You can find a great variety of free information, discussion, and guidance about the tool on the COBIT web site.
Of all the material on the web site, I found the Management Guidelines booklet to be the most useful; it's available as a free PDF after registration. Besides general information on how to use COBIT, the Management Guidelines includes a very useful 2-page spread for each of the 34 processes. On the left-hand side of the spread, it talks about what this particular process is all about, and give examples of what you'd see in an organization that was really doing this process right, as well as key goal and performance indicators that you can track to see how well you're handling this process. On the right-hand side of the spread, there are sample statements to help you figure out which of the 0-5 capability level applies to your current situation.
For example, one of the "Delivery & Support" processes is "Manage the Configuration". For that process, they give the following sample statements to illustrate various capability maturity levels:
- Level 0 -- Non-Existent -- Management does not have an appreciation of the benefits of having a process in place that is capable of reporting on and managing the IT infrastructure, for either hardware or software configurations.
- Level 1 -- Initial/Ad Hoc-- The need for configuration management is recognised. Basic configuration management tasks, such as maintaining inventories of hardware and software, are performed on an individual basis. No standard practices are applied.

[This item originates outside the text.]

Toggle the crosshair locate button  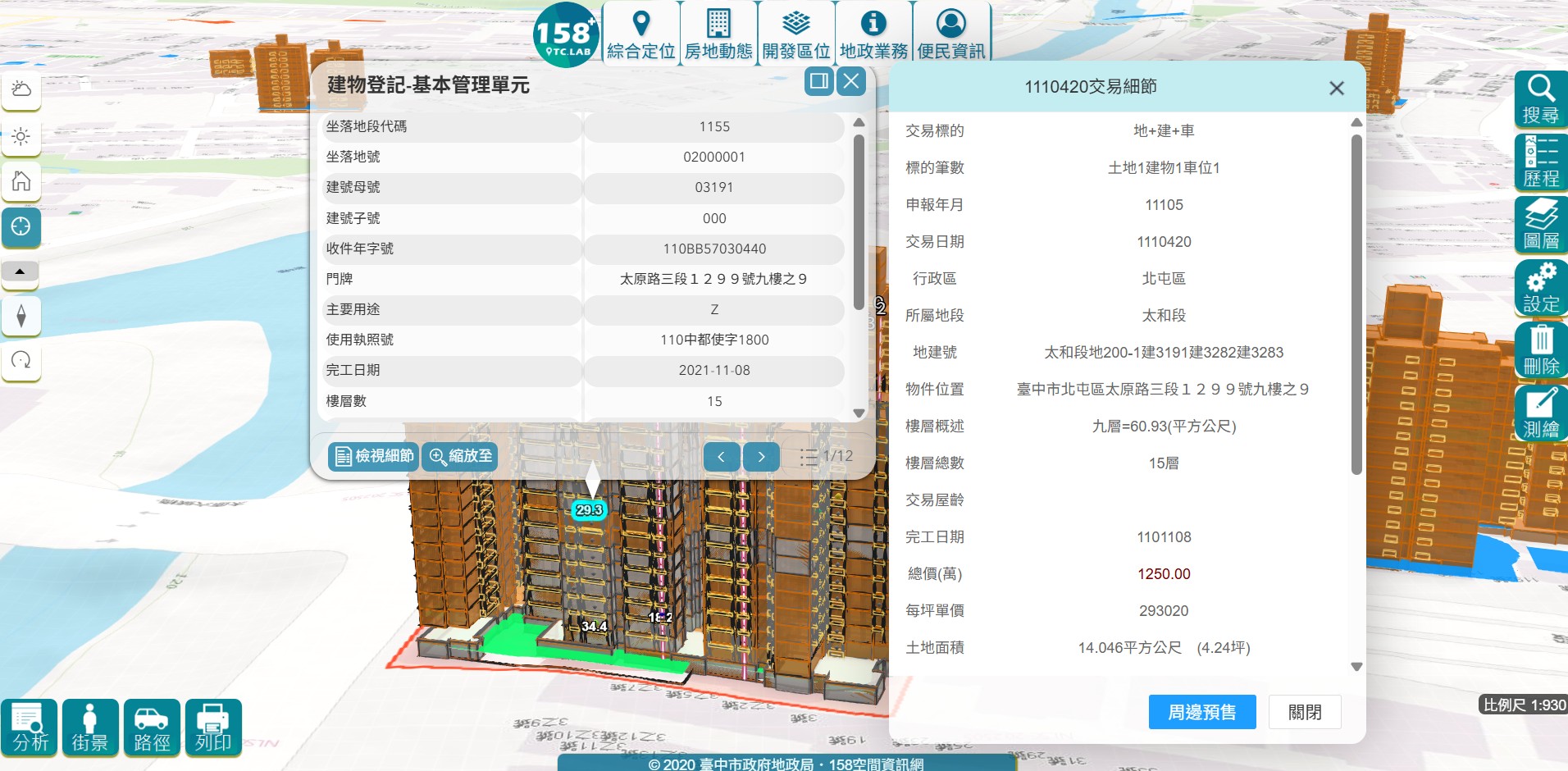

- Level 2 -- Repeatable but Intuitive -- Management is aware of the benefits of controlling the IT configuration but there is implicit reliance on technical personnel knowledge and expertise. Configuration management tools are being employed to a certain degree, but differ among platforms. Moreover, no standard working practices have been defined. Configuration data content is limited and not used by interrelated processes, such as change management and problem management.
- Level 3 ...
- Level 4 ...
- Level 5 ...
For this particular consulting engagement, the client's goal was to figure out where they were and where they ought to be, from an IT operational standpoint. I used COBIT as a framework for discussion with each member of the client's team. I prepared a simple survey spreadsheet with a page for each staff member, which listed each of the COBIT processes and allowed them to specify their assessment of "Current" and "Target" levels for each process.
I met with each staff member individually to complete their survey spreadsheet interactively, so that I could discuss the issues with them and answer questions about interpretation and application to their particular environment (and thus, hopefully, get data that was more readily comparable between individuals), and so that I could capture any additional insightful comments that they made about each process.

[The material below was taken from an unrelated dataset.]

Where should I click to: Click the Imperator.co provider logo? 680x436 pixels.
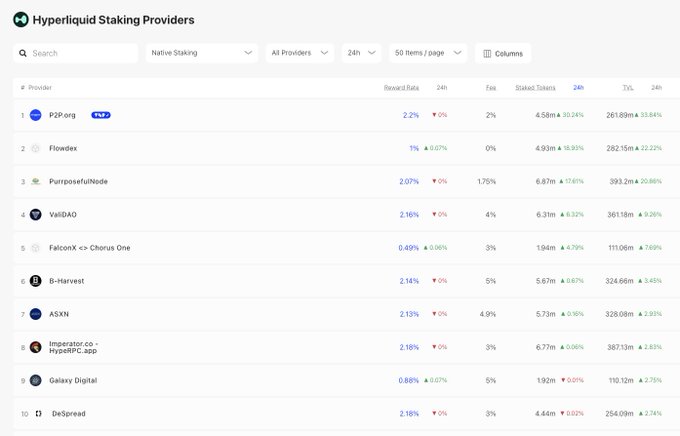point(35,347)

When all the survey interviews were finished, I created a spreadsheet that summarized the survey data from all of the interviews. This summary let us see things like what folks felt the current and target levels were for each process, as well as how much agreement (or disagreement) there was about those levels. This summary is being used by the organization as a framework for further debate and discussion within the organization about what level they're at, why they're at that level, what level they wish to be at, and how to get from where they are to where they want to be.

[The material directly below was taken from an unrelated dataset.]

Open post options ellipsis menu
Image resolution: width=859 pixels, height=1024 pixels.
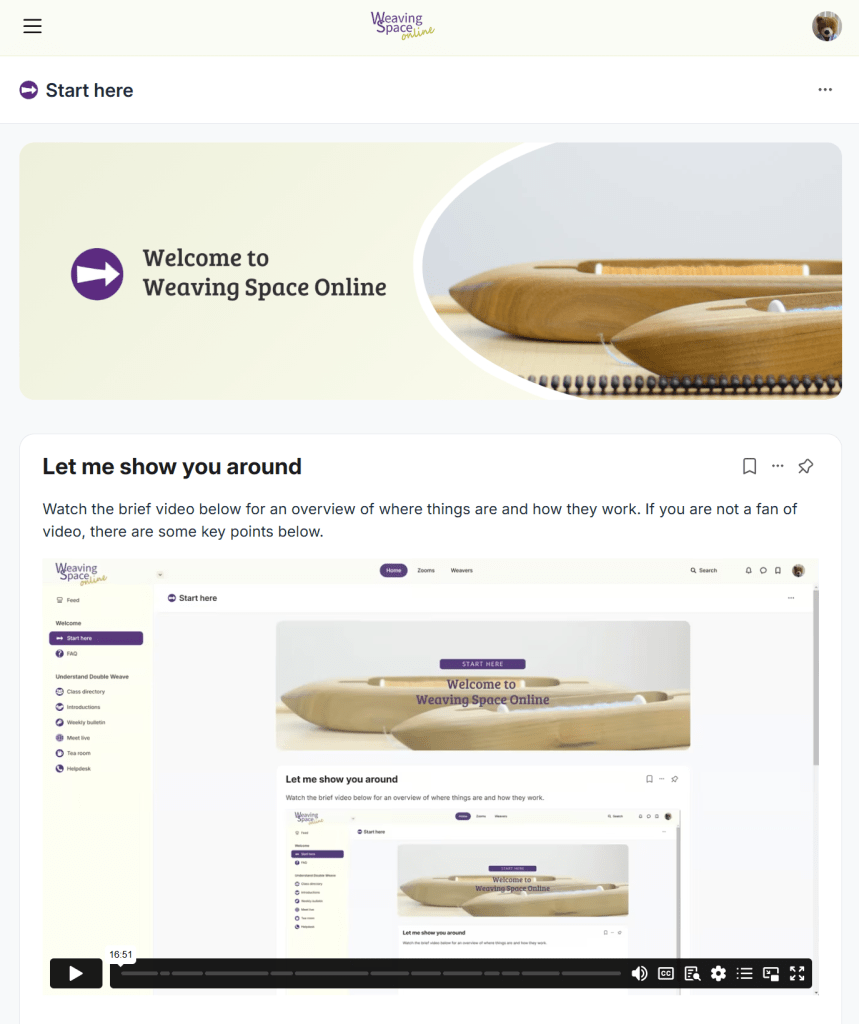[777, 466]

COBIT does a good job of addressing the high-level processes that an IT organization needs to have a handle on, but it doesn't get into any of the technical details. For instance there's one process called "Manage Data", in the "Delivery & Support" category, which covers everything like filesystem organization and naming, backup procedures and mechanisms, capacity management, and so forth. If you want to dig into the technical details of your operation, then you'll need additional tools, such as Geoff Halprin's SA-BOK (System Administration Book of Knowledge).